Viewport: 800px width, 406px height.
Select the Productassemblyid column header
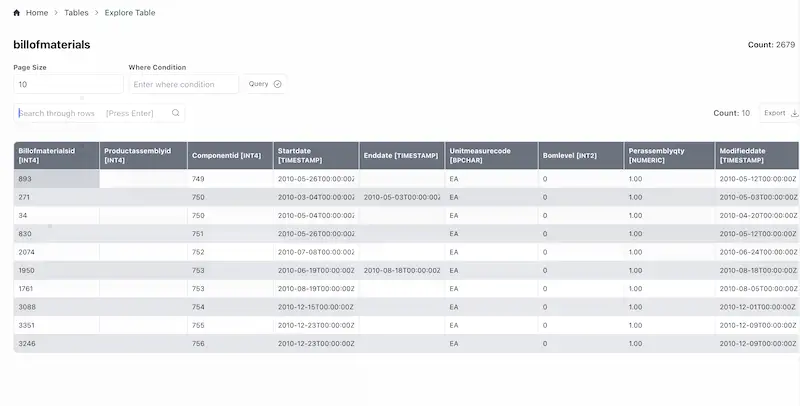(143, 155)
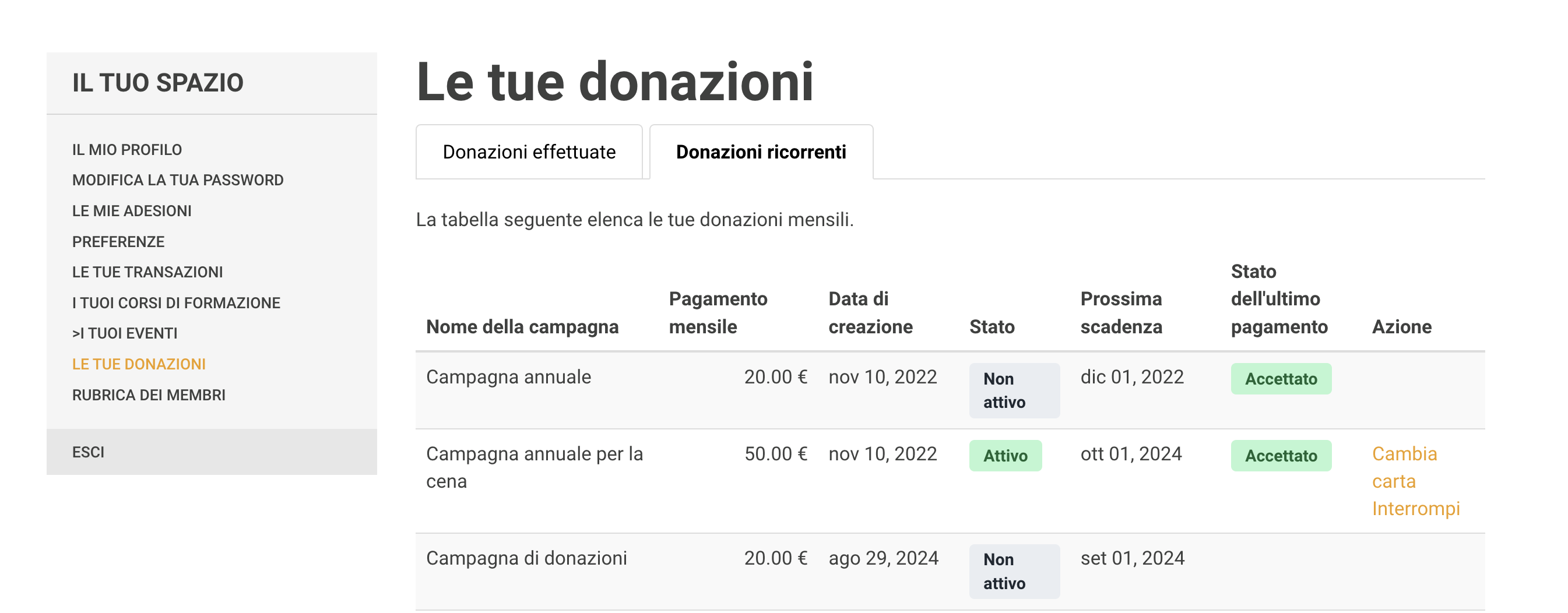Open I Tuoi Corsi di Formazione
This screenshot has width=1568, height=613.
tap(176, 302)
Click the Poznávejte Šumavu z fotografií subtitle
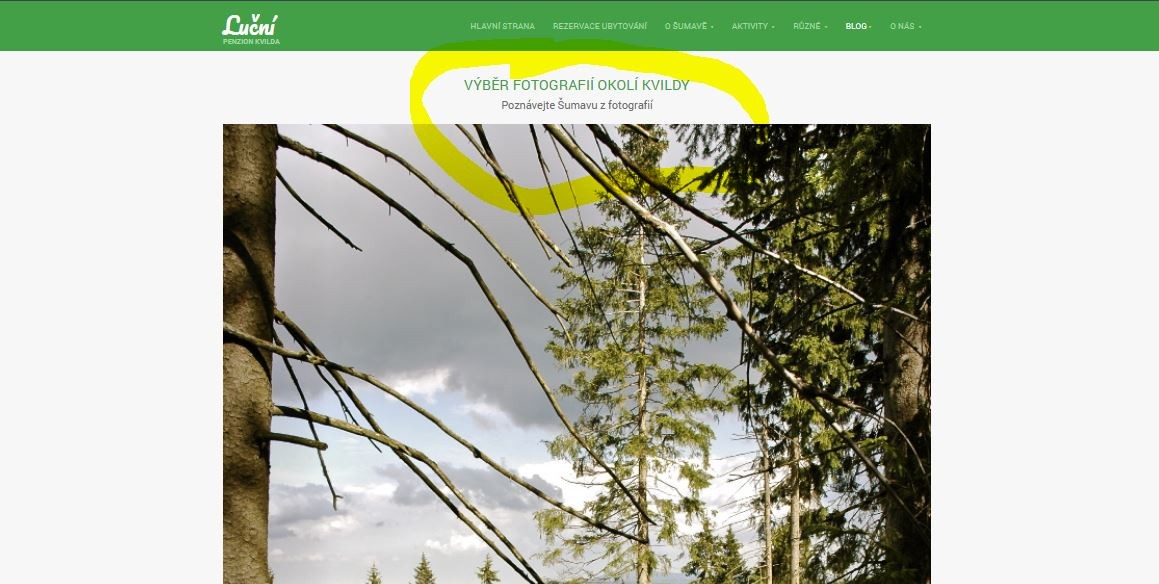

Your task =>
Do not include the images; transcribe the rest of the listing exactly.

Reply =>
Viewport: 800px width, 406px height.
Select the Productassemblyid column header
(143, 155)
Open I Tuoi Corsi di Formazione
This screenshot has width=1568, height=613.
tap(176, 302)
Click the Poznávejte Šumavu z fotografií subtitle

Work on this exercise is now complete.